## Data shown
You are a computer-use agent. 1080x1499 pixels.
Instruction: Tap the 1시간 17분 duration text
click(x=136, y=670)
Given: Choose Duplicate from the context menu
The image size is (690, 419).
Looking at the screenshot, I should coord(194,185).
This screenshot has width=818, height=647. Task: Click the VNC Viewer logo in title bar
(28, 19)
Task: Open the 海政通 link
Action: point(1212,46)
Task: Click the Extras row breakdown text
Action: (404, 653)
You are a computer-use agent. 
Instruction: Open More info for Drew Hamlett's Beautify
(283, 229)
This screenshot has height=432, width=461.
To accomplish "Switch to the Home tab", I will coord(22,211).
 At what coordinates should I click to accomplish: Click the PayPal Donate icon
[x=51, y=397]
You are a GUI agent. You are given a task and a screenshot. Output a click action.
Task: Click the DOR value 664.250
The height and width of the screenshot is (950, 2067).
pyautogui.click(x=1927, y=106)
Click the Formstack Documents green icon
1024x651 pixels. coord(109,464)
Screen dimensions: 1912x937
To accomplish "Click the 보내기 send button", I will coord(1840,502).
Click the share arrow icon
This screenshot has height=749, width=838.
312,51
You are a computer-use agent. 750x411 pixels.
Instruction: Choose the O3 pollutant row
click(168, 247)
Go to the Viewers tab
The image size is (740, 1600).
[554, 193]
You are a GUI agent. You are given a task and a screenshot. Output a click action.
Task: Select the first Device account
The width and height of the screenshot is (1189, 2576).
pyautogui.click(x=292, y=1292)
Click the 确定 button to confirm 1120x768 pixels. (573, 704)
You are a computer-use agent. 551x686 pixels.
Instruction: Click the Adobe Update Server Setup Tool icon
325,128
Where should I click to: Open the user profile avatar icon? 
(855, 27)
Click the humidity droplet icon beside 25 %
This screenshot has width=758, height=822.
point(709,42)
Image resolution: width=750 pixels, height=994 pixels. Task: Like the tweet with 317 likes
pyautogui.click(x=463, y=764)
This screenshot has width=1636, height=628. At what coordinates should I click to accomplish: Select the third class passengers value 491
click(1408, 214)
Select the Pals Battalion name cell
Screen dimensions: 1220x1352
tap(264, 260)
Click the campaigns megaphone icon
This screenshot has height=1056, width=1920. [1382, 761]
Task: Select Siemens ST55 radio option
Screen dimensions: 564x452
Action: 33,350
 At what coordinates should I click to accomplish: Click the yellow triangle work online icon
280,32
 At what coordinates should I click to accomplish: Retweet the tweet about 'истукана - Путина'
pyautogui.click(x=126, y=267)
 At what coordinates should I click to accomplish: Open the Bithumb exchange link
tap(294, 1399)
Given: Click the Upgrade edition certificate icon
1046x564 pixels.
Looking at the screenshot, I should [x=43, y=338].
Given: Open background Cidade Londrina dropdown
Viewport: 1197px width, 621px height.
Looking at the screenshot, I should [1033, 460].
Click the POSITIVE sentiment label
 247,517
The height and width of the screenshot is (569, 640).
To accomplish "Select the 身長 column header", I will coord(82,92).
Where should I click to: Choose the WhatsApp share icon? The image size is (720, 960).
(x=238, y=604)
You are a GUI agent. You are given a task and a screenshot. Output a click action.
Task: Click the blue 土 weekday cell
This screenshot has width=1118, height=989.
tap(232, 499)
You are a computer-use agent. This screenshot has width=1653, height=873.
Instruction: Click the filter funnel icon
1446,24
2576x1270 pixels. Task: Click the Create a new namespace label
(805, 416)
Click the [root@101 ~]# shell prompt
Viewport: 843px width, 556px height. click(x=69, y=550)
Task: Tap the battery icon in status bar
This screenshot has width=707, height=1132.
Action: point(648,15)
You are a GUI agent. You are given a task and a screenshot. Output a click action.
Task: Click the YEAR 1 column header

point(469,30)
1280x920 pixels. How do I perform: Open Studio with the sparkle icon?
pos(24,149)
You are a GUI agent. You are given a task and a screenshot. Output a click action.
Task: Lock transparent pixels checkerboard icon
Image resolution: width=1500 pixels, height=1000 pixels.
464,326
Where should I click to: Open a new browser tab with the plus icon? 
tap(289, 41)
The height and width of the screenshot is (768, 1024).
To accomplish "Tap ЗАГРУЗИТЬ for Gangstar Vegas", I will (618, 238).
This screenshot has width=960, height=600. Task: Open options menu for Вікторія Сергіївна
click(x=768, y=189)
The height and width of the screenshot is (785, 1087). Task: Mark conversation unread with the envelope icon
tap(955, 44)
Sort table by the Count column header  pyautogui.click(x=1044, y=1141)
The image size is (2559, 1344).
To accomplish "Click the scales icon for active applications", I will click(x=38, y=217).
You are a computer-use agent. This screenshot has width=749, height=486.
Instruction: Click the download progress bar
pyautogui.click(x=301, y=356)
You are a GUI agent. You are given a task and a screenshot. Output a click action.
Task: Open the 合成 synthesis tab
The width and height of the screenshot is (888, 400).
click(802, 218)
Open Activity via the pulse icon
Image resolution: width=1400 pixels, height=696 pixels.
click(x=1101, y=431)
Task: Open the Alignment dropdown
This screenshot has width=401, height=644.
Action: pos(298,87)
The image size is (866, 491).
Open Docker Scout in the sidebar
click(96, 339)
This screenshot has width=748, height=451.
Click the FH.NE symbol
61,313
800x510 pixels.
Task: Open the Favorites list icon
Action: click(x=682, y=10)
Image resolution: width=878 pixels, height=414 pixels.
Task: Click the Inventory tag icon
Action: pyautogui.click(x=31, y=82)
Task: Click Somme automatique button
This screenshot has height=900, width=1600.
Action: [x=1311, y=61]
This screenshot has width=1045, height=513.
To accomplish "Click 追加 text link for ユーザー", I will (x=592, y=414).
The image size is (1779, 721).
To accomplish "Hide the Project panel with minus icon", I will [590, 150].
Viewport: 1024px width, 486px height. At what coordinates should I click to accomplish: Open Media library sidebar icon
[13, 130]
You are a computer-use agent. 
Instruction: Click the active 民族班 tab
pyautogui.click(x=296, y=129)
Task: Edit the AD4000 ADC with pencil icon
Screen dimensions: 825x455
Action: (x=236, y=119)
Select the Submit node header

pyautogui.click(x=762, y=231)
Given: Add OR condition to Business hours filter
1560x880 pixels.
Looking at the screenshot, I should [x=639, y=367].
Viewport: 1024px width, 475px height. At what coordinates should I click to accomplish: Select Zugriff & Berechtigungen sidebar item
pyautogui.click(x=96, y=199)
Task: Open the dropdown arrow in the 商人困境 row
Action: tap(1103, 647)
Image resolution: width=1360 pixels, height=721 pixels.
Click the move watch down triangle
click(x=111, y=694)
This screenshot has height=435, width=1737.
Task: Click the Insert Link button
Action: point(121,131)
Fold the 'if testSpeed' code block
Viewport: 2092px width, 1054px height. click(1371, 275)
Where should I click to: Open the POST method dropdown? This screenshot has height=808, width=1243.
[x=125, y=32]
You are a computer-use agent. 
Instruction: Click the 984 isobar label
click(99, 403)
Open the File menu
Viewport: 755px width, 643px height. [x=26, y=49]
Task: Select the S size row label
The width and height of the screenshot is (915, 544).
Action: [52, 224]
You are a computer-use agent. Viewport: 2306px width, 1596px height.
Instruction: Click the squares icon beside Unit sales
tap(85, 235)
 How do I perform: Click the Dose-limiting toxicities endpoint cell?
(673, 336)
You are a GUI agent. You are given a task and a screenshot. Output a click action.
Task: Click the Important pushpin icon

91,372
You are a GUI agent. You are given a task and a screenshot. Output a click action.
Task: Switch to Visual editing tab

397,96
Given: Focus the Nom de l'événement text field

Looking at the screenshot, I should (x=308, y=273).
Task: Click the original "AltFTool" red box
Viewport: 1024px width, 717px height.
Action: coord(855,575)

## To do
Transcribe each record exactly. Leave nothing out.

## Output for this exercise
You are a computer-use agent. 1080x1499 pixels.
Instruction: Tap the 1시간 17분 duration text
click(x=136, y=670)
Given: Choose Duplicate from the context menu
The image size is (690, 419).
Looking at the screenshot, I should coord(194,185).
This screenshot has width=818, height=647. Task: Click the VNC Viewer logo in title bar
(28, 19)
Task: Open the 海政通 link
Action: point(1212,46)
Task: Click the Extras row breakdown text
Action: (404, 653)
You are a computer-use agent. 
Instruction: Open More info for Drew Hamlett's Beautify
(283, 229)
This screenshot has height=432, width=461.
To accomplish "Switch to the Home tab", I will coord(22,211).
 At what coordinates should I click to accomplish: Click the PayPal Donate icon
[x=51, y=397]
You are a GUI agent. You are given a task and a screenshot. Output a click action.
Task: Click the DOR value 664.250
The height and width of the screenshot is (950, 2067).
pyautogui.click(x=1927, y=106)
Click the Formstack Documents green icon
1024x651 pixels. coord(109,464)
Screen dimensions: 1912x937
To accomplish "Click the 보내기 send button", I will coord(1840,502).
Click the share arrow icon
This screenshot has height=749, width=838.
312,51
You are a computer-use agent. 750x411 pixels.
Instruction: Choose the O3 pollutant row
click(168, 247)
Go to the Viewers tab
The image size is (740, 1600).
[554, 193]
You are a GUI agent. You are given a task and a screenshot. Output a click action.
Task: Select the first Device account
The width and height of the screenshot is (1189, 2576).
pyautogui.click(x=292, y=1292)
Click the 确定 button to confirm 1120x768 pixels. (573, 704)
You are a computer-use agent. 551x686 pixels.
Instruction: Click the Adobe Update Server Setup Tool icon
325,128
Where should I click to: Open the user profile avatar icon? 
(855, 27)
Click the humidity droplet icon beside 25 %
This screenshot has width=758, height=822.
point(709,42)
Image resolution: width=750 pixels, height=994 pixels. Task: Like the tweet with 317 likes
pyautogui.click(x=463, y=764)
This screenshot has width=1636, height=628. At what coordinates should I click to accomplish: Select the third class passengers value 491
click(1408, 214)
Select the Pals Battalion name cell
Screen dimensions: 1220x1352
tap(264, 260)
Click the campaigns megaphone icon
This screenshot has height=1056, width=1920. [1382, 761]
Task: Select Siemens ST55 radio option
Screen dimensions: 564x452
Action: 33,350
 At what coordinates should I click to accomplish: Click the yellow triangle work online icon
280,32
 At what coordinates should I click to accomplish: Retweet the tweet about 'истукана - Путина'
pyautogui.click(x=126, y=267)
 At what coordinates should I click to accomplish: Open the Bithumb exchange link
tap(294, 1399)
Given: Click the Upgrade edition certificate icon
1046x564 pixels.
Looking at the screenshot, I should [x=43, y=338].
Given: Open background Cidade Londrina dropdown
Viewport: 1197px width, 621px height.
Looking at the screenshot, I should [1033, 460].
Click the POSITIVE sentiment label
 247,517
The height and width of the screenshot is (569, 640).
To accomplish "Select the 身長 column header", I will coord(82,92).
Where should I click to: Choose the WhatsApp share icon? The image size is (720, 960).
(x=238, y=604)
You are a GUI agent. You are given a task and a screenshot. Output a click action.
Task: Click the blue 土 weekday cell
This screenshot has width=1118, height=989.
tap(232, 499)
You are a computer-use agent. This screenshot has width=1653, height=873.
Instruction: Click the filter funnel icon
1446,24
2576x1270 pixels. Task: Click the Create a new namespace label
(805, 416)
Click the [root@101 ~]# shell prompt
Viewport: 843px width, 556px height. click(x=69, y=550)
Task: Tap the battery icon in status bar
This screenshot has width=707, height=1132.
Action: point(648,15)
You are a GUI agent. You are given a task and a screenshot. Output a click action.
Task: Click the YEAR 1 column header

point(469,30)
1280x920 pixels. How do I perform: Open Studio with the sparkle icon?
pos(24,149)
You are a GUI agent. You are given a task and a screenshot. Output a click action.
Task: Lock transparent pixels checkerboard icon
Image resolution: width=1500 pixels, height=1000 pixels.
464,326
Where should I click to: Open a new browser tab with the plus icon? 
tap(289, 41)
The height and width of the screenshot is (768, 1024).
To accomplish "Tap ЗАГРУЗИТЬ for Gangstar Vegas", I will (618, 238).
This screenshot has width=960, height=600. Task: Open options menu for Вікторія Сергіївна
click(x=768, y=189)
The height and width of the screenshot is (785, 1087). Task: Mark conversation unread with the envelope icon
tap(955, 44)
Sort table by the Count column header  pyautogui.click(x=1044, y=1141)
The image size is (2559, 1344).
To accomplish "Click the scales icon for active applications", I will click(x=38, y=217).
You are a computer-use agent. This screenshot has width=749, height=486.
Instruction: Click the download progress bar
pyautogui.click(x=301, y=356)
You are a GUI agent. You are given a task and a screenshot. Output a click action.
Task: Open the 合成 synthesis tab
The width and height of the screenshot is (888, 400).
click(802, 218)
Open Activity via the pulse icon
Image resolution: width=1400 pixels, height=696 pixels.
click(x=1101, y=431)
Task: Open the Alignment dropdown
This screenshot has width=401, height=644.
Action: pos(298,87)
The image size is (866, 491).
Open Docker Scout in the sidebar
click(96, 339)
This screenshot has width=748, height=451.
Click the FH.NE symbol
61,313
800x510 pixels.
Task: Open the Favorites list icon
Action: click(x=682, y=10)
Image resolution: width=878 pixels, height=414 pixels.
Task: Click the Inventory tag icon
Action: pyautogui.click(x=31, y=82)
Task: Click Somme automatique button
This screenshot has height=900, width=1600.
Action: [x=1311, y=61]
This screenshot has width=1045, height=513.
To accomplish "Click 追加 text link for ユーザー", I will (x=592, y=414).
The image size is (1779, 721).
To accomplish "Hide the Project panel with minus icon", I will [590, 150].
Viewport: 1024px width, 486px height. At what coordinates should I click to accomplish: Open Media library sidebar icon
[13, 130]
You are a computer-use agent. 
Instruction: Click the active 民族班 tab
pyautogui.click(x=296, y=129)
Task: Edit the AD4000 ADC with pencil icon
Screen dimensions: 825x455
Action: (x=236, y=119)
Select the Submit node header

pyautogui.click(x=762, y=231)
Given: Add OR condition to Business hours filter
1560x880 pixels.
Looking at the screenshot, I should [x=639, y=367].
Viewport: 1024px width, 475px height. At what coordinates should I click to accomplish: Select Zugriff & Berechtigungen sidebar item
pyautogui.click(x=96, y=199)
Task: Open the dropdown arrow in the 商人困境 row
Action: tap(1103, 647)
Image resolution: width=1360 pixels, height=721 pixels.
Click the move watch down triangle
click(x=111, y=694)
This screenshot has height=435, width=1737.
Task: Click the Insert Link button
Action: point(121,131)
Fold the 'if testSpeed' code block
Viewport: 2092px width, 1054px height. click(1371, 275)
Where should I click to: Open the POST method dropdown? This screenshot has height=808, width=1243.
[x=125, y=32]
You are a computer-use agent. 
Instruction: Click the 984 isobar label
click(99, 403)
Open the File menu
Viewport: 755px width, 643px height. [x=26, y=49]
Task: Select the S size row label
The width and height of the screenshot is (915, 544).
Action: [52, 224]
You are a computer-use agent. Viewport: 2306px width, 1596px height.
Instruction: Click the squares icon beside Unit sales
tap(85, 235)
 How do I perform: Click the Dose-limiting toxicities endpoint cell?
(673, 336)
You are a GUI agent. You are given a task and a screenshot. Output a click action.
Task: Click the Important pushpin icon

91,372
You are a GUI agent. You are given a task and a screenshot. Output a click action.
Task: Switch to Visual editing tab

397,96
Given: Focus the Nom de l'événement text field

Looking at the screenshot, I should (x=308, y=273).
Task: Click the original "AltFTool" red box
Viewport: 1024px width, 717px height.
Action: coord(855,575)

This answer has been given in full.